■ What this task involves
Nothing but the lines from the one containing "Image resolution: width=1389" to the end of the records below should be output, each exactly as written.

■ Given data
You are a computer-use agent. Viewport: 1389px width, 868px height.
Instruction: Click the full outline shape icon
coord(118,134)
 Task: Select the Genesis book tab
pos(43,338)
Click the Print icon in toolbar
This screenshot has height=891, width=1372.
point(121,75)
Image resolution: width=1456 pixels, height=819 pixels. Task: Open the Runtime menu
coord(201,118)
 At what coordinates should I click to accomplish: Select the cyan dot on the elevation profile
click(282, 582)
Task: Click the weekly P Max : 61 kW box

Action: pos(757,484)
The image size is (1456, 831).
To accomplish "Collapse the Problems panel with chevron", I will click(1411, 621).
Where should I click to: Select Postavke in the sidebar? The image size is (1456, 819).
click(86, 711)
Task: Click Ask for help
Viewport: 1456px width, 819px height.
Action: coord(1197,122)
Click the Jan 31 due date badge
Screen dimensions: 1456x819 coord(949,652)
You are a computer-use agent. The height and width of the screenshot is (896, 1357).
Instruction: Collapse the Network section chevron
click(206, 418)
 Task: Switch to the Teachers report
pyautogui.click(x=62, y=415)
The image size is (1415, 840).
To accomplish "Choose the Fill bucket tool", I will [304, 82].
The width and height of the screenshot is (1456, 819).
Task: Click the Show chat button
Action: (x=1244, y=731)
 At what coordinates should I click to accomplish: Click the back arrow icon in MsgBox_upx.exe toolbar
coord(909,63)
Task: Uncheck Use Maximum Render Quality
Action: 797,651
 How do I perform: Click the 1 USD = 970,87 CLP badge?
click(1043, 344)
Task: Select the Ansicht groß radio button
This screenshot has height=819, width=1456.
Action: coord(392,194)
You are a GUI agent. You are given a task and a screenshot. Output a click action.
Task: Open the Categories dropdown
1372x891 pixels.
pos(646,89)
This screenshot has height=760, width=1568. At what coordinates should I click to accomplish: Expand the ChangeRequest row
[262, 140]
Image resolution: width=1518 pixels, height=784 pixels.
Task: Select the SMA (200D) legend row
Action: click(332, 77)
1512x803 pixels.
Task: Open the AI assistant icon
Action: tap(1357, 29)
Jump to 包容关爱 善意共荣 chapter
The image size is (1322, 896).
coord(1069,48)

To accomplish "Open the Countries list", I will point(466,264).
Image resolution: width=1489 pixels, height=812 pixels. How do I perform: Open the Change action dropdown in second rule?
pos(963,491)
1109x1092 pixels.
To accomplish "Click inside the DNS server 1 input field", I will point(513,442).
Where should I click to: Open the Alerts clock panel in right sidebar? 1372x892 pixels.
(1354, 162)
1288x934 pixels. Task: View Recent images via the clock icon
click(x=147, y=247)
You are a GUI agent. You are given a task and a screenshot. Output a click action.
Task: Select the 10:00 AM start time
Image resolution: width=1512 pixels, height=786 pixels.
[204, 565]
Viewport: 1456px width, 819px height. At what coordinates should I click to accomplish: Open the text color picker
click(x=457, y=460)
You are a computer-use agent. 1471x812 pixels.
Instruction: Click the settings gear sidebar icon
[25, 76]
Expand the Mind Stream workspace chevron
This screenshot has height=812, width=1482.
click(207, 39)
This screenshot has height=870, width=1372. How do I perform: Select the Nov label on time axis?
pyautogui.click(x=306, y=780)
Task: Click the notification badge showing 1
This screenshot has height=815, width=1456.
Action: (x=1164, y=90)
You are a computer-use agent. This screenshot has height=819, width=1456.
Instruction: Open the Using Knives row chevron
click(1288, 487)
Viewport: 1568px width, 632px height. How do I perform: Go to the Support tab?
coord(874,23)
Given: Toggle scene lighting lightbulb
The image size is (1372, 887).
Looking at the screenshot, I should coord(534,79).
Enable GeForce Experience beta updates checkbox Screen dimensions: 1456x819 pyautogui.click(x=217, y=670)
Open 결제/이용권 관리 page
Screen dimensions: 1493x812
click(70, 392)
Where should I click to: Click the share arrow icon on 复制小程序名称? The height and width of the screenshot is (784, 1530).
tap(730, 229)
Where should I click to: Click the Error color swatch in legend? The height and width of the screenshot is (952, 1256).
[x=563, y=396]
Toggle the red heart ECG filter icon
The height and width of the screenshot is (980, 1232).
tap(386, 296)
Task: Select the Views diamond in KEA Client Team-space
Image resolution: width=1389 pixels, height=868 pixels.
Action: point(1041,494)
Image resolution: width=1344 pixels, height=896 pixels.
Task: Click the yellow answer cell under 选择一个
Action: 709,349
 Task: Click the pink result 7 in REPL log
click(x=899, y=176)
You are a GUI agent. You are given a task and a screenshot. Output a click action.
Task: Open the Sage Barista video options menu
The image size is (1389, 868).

■ Solution for this task
Image resolution: width=1389 pixels, height=868 pixels.
Action: point(1041,494)
Image resolution: width=1344 pixels, height=896 pixels.
Task: Click the yellow answer cell under 选择一个
Action: 709,349
 Task: Click the pink result 7 in REPL log
click(x=899, y=176)
You are a GUI agent. You are given a task and a screenshot. Output a click action.
Task: Open the Sage Barista video options menu
The image size is (1389, 868).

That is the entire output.